The oxidation of DL-mandelate (MAN^–) by [Ag(OH)₄]^– in strongly alkaline media has been investigated by stopped-flow spectrophotometry. Product analysis shows that benzaldehyde is the sole organic product when MAN^– is in excess. The rate law is k_obs=(a+b[OH^–])[MAN^–], where a=(6.2 ± 0.2) dm³ mol^–1 s^–1 and b=(7.0 ± 0.3) dm⁶ mol^–2s^–1 at 25 °C and I= 1.3 mol dm^–3. Oxidation of benzaldehyde (to benzoic acid) by Ag^III is more than an order of magnitude slower than the mandelate reaction.

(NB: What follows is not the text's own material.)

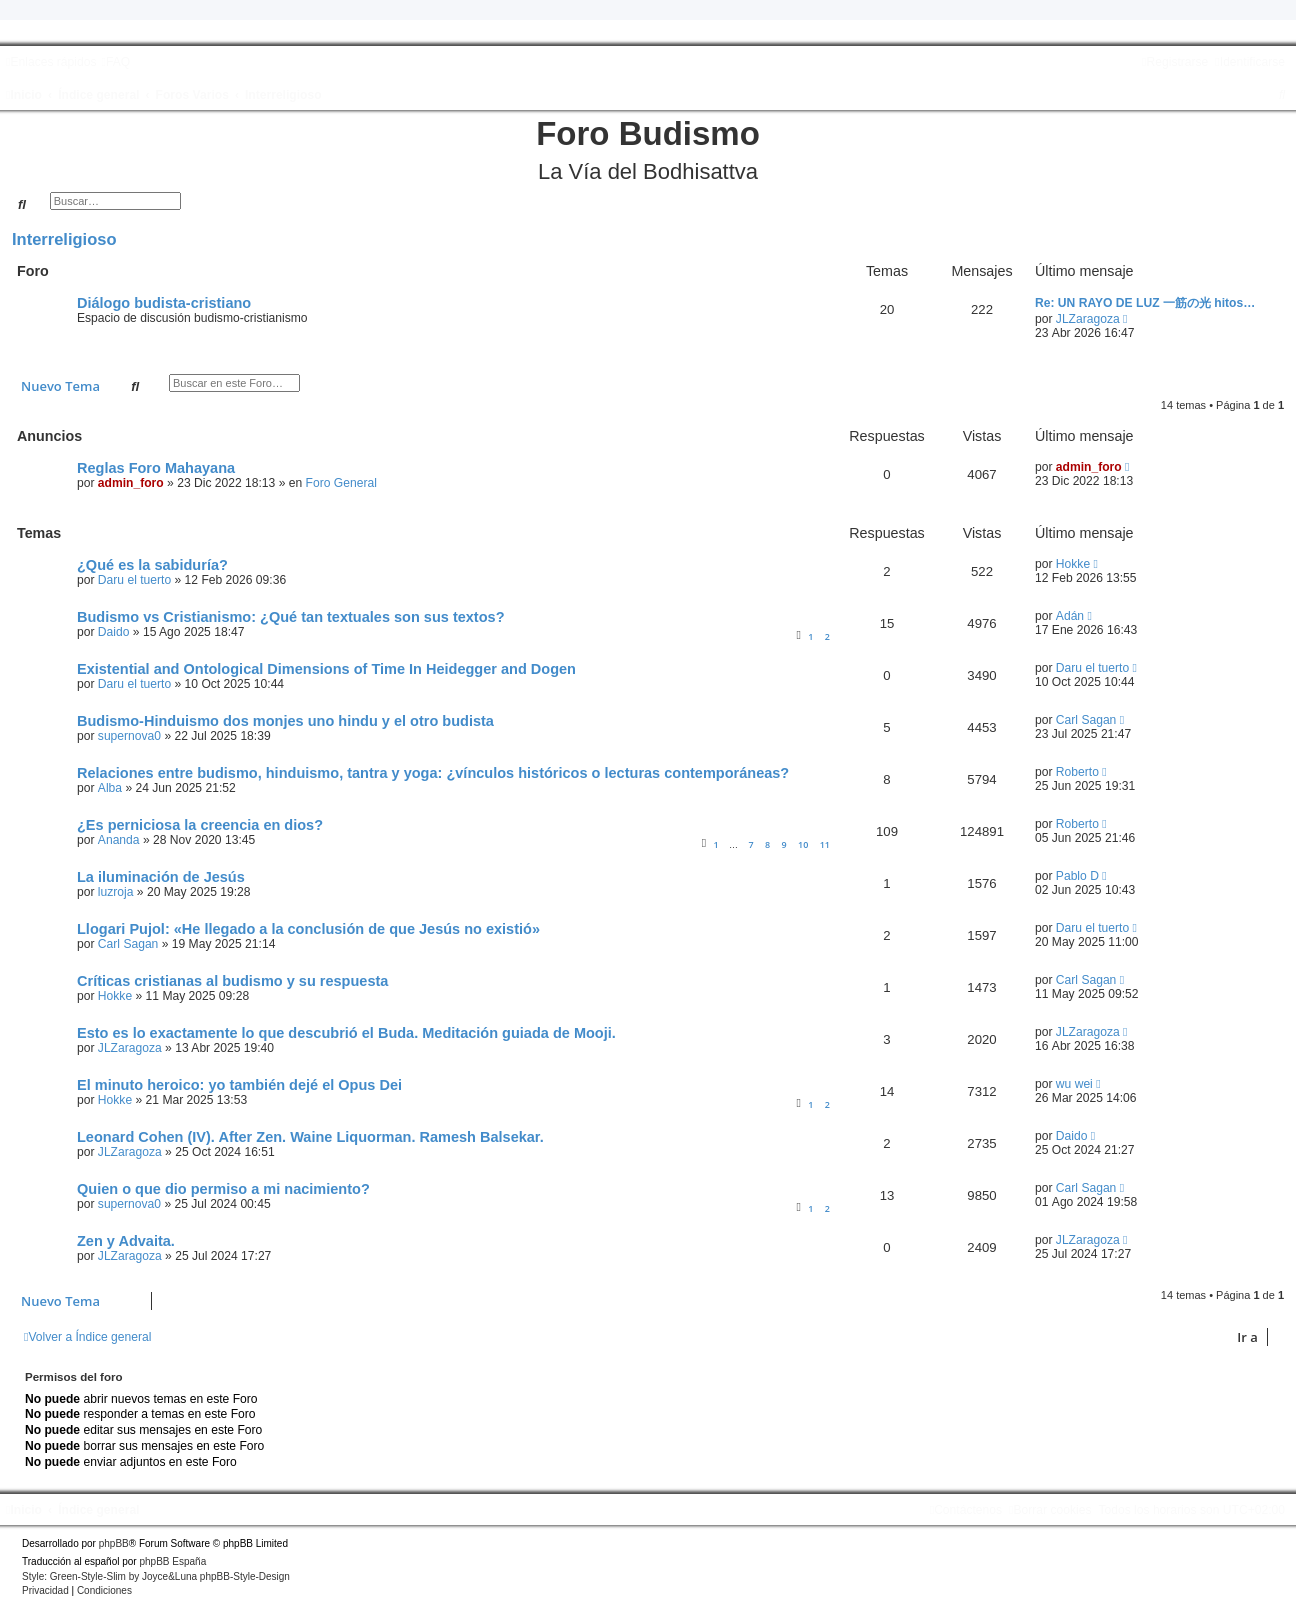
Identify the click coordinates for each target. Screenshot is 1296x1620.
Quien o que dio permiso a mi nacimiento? (223, 1189)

Activation parameters for both hydroxide-dependent and -independent paths are ΔH_a^‡=(59.3 ± 2.1) kJ mol^–1, ΔS_b^‡=(–32.0 ± 0.5) J mol^–1 K^–1 and ΔH^‡_b=(48.0 ± 2.3) kJ mol^–1, ΔS_b^‡=(–68.5 ± 0.6) J mol^–1 K^–1 respectively. Two different mechanistic pathways are discussed. A base-catalysed processs, followed by C–C cleavage, seems to be the most probable mode of decarboxylation. The comparative non-reactivity of phenylglyoximate and α-methoxyphenylacetate ions underlines the importance of the α-OH group in the mandelate oxidation.